(PROBLEM) Among the entries below, find the lines with the word "plus" and copy them.

==== DATA RECORDS ====

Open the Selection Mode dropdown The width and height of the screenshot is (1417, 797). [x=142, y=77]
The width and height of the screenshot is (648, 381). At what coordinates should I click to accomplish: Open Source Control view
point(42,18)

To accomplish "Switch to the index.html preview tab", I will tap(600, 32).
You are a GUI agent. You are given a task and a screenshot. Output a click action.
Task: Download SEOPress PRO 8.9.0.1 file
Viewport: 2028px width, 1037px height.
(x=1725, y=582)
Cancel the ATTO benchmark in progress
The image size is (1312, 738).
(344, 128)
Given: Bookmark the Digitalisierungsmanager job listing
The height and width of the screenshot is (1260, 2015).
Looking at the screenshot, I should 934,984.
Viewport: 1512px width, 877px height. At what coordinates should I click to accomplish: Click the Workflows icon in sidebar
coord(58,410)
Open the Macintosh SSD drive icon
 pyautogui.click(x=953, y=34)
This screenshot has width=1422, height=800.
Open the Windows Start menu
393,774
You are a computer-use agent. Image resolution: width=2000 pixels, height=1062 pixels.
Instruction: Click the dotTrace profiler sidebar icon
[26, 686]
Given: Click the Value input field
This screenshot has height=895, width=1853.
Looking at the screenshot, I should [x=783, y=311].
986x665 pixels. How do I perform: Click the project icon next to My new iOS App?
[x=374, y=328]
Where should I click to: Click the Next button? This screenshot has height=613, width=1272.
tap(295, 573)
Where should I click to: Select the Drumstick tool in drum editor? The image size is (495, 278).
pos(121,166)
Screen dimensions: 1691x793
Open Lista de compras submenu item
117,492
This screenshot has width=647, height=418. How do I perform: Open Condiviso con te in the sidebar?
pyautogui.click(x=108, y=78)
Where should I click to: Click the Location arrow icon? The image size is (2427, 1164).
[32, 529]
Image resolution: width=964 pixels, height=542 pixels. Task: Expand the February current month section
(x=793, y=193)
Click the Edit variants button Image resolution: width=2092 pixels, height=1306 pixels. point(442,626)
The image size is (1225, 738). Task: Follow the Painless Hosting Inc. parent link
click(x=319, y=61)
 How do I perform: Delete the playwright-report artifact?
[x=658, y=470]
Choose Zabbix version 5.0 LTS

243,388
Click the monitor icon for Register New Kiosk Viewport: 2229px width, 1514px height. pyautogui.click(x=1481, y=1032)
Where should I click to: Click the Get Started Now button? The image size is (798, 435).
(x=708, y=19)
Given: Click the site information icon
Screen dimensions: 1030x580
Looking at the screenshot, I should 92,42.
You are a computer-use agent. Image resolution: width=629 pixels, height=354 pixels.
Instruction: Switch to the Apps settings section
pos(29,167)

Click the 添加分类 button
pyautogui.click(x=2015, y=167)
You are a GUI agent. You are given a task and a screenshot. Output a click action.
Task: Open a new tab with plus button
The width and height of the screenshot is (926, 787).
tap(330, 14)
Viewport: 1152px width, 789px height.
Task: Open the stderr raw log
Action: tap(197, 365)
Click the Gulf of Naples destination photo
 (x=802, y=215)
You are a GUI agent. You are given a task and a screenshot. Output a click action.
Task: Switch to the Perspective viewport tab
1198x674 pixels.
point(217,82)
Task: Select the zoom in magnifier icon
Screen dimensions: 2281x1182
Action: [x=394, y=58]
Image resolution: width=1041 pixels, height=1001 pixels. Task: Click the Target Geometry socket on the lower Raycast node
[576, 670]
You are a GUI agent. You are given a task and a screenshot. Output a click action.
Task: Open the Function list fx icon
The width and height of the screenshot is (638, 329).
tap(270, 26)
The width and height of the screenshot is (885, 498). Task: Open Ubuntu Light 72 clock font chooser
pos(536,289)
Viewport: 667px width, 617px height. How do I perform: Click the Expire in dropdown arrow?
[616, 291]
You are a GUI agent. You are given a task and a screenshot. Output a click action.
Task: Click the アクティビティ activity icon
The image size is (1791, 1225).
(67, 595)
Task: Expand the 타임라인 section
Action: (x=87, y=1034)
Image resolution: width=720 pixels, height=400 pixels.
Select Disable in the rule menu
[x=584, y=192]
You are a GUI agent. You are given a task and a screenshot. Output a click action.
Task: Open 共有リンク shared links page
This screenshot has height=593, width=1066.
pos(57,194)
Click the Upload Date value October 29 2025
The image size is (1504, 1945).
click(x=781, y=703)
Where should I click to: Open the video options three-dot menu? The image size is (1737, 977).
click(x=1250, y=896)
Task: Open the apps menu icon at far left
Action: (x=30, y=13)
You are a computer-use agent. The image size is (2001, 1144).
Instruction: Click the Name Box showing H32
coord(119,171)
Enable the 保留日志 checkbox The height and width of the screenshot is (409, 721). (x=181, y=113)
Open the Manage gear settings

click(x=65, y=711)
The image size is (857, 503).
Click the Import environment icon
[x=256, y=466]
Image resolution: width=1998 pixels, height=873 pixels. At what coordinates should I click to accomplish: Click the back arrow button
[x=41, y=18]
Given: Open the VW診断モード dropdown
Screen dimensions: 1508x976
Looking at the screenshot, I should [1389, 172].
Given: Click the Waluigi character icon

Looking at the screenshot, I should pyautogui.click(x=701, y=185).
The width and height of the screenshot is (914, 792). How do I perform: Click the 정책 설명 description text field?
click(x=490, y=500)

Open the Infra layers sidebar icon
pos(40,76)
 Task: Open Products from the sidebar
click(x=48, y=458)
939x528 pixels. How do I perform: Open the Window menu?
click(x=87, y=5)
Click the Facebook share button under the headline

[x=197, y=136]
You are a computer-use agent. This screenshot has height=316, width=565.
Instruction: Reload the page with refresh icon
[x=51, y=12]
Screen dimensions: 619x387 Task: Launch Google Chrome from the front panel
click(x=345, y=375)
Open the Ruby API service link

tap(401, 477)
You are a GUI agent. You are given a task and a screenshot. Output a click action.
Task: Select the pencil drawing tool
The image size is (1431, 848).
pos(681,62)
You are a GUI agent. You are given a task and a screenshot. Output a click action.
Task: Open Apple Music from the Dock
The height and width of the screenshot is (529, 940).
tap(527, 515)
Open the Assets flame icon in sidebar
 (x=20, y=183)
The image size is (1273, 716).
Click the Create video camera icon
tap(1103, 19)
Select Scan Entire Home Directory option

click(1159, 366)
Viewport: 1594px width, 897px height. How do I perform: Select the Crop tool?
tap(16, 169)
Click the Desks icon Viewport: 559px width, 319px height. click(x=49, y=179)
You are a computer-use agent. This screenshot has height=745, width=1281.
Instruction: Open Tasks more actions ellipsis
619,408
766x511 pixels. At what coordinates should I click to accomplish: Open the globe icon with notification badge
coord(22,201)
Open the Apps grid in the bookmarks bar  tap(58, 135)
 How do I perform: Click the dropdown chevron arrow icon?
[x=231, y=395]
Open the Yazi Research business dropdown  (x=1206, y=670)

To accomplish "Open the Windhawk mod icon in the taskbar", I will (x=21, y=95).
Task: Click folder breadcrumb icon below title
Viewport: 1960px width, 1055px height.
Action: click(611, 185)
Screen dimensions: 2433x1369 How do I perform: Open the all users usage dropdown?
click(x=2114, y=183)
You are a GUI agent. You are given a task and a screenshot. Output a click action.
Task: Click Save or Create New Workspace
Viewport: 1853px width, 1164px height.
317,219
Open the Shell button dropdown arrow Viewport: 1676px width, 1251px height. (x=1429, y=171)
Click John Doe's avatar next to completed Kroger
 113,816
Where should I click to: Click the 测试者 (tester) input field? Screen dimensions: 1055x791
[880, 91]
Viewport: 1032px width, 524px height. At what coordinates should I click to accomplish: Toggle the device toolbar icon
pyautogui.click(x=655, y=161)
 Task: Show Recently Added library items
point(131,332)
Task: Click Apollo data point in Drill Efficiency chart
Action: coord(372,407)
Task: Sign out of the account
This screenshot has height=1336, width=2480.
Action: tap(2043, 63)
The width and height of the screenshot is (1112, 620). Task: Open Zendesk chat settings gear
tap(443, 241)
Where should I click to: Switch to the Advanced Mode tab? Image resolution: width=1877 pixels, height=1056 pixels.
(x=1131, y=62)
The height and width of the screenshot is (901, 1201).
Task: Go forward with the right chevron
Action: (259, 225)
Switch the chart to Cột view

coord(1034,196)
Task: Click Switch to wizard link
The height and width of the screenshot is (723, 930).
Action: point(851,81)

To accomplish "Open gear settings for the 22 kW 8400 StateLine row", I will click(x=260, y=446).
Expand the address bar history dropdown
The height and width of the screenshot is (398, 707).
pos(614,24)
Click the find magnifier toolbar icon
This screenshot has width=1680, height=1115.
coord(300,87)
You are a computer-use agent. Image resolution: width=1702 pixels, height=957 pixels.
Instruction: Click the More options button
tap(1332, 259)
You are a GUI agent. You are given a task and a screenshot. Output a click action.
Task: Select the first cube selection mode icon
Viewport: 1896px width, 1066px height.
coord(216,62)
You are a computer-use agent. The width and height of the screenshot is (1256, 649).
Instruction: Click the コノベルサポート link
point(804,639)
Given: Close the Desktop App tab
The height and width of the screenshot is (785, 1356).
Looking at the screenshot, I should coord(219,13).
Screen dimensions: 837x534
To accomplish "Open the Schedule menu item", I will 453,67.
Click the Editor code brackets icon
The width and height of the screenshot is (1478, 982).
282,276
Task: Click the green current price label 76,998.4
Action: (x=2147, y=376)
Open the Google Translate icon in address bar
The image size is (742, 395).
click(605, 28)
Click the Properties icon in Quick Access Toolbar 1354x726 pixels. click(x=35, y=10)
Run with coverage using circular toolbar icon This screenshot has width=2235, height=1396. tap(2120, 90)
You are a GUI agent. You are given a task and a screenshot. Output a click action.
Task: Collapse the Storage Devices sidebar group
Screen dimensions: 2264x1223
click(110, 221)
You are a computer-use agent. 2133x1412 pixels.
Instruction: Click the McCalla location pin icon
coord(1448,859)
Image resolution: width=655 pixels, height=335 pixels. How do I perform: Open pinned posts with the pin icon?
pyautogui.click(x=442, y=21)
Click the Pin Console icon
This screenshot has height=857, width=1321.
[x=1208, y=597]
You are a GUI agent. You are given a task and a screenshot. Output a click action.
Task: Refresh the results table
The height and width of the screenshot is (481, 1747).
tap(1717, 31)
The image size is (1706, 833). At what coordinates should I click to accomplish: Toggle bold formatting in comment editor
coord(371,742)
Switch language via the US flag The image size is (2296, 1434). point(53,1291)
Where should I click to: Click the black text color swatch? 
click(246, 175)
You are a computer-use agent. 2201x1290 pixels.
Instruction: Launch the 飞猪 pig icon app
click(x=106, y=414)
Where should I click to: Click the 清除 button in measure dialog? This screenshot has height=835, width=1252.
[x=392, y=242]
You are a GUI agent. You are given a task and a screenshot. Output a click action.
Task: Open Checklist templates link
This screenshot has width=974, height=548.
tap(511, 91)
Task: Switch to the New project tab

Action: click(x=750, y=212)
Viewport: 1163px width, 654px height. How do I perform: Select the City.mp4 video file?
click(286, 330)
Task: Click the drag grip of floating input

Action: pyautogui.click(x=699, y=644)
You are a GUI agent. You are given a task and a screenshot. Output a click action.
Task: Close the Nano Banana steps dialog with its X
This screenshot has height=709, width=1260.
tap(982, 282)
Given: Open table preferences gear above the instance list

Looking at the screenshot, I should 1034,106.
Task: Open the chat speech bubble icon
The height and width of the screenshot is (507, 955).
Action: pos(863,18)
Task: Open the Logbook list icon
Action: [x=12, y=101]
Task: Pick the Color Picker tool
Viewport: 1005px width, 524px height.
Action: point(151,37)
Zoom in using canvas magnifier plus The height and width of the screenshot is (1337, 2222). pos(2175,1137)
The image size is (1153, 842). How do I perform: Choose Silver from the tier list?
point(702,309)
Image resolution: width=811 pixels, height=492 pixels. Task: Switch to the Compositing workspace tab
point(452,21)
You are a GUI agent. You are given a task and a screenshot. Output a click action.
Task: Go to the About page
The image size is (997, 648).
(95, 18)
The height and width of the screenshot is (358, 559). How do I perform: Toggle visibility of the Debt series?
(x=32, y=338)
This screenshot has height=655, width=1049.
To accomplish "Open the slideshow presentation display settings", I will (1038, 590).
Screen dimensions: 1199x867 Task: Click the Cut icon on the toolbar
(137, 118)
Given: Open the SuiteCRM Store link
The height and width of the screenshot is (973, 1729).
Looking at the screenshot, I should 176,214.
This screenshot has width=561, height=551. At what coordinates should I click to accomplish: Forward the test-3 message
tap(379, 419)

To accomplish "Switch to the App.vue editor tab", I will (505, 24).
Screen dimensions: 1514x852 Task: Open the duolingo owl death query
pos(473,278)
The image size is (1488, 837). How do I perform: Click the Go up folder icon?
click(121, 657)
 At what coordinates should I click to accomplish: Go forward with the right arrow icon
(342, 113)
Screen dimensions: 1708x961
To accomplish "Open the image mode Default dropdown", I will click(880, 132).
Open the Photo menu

====

(RESPONSE AREA)
Task: Open a new tab with plus button
Zoom in using canvas magnifier plus The height and width of the screenshot is (1337, 2222). pos(2175,1137)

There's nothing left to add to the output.